- Born: April 20, 1960 (age 66) Lansing, Michigan
- Nationality: American
- Area: Writer
- Notable works: The Clown

= Igor Goldkind =

Comics writer

Igor Goldkind (born April 20, 1960, in Lansing, Michigan), raised San Diego, California. He is an author, poet, and lecturer who specializes in digital storytelling and information architecture.

==Biography==

The son of San Diego State University anthropology professor Victor Goldkind and painter Margarita Zúñiga Chavaria, Goldkind's interest in literature and art began early in his childhood.
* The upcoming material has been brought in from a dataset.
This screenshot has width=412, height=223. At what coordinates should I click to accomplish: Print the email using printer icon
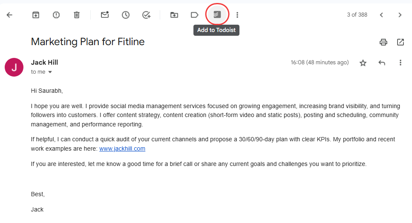(383, 42)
Starting at the age of 14, Goldkind served as a volunteer science fiction coordinator for San Diego Comic-Con, meeting Ray Bradbury, Theodore Sturgeon, Larry Niven, and Harlan Ellison.

After attending San Francisco State University and the University of California, Santa Cruz, earning a degree in philosophy, Goldkind freelanced as a political journalist. In 1983, he moved to Paris to pursue journalism. It was here that he met and studied with Michel Foucault, the French post-structuralist. After receiving a graduate certificate from the Sorbonne, Goldkind moved to London where he worked first for Titan Books in the 1980s and then for Egmont Fleetway in the 1990s as a marketing consultant and PR spokesperson. Goldkind used the term "graphic novel", which he got from Will Eisner (who in turn got it from Richard Kyle), as a way to help sell the trade paperback comics then being published.

From 1991 to 1993, Goldkind was a regular writer for the weekly British comic, 2000 AD. Here, he worked on the ongoing Judge Hershey character, and also created The Clown, a satire on the works of Neil Gaiman

Goldkind has lectured at Liverpool University, Liverpool College, St. Martins School of Design, and the London College of Printing.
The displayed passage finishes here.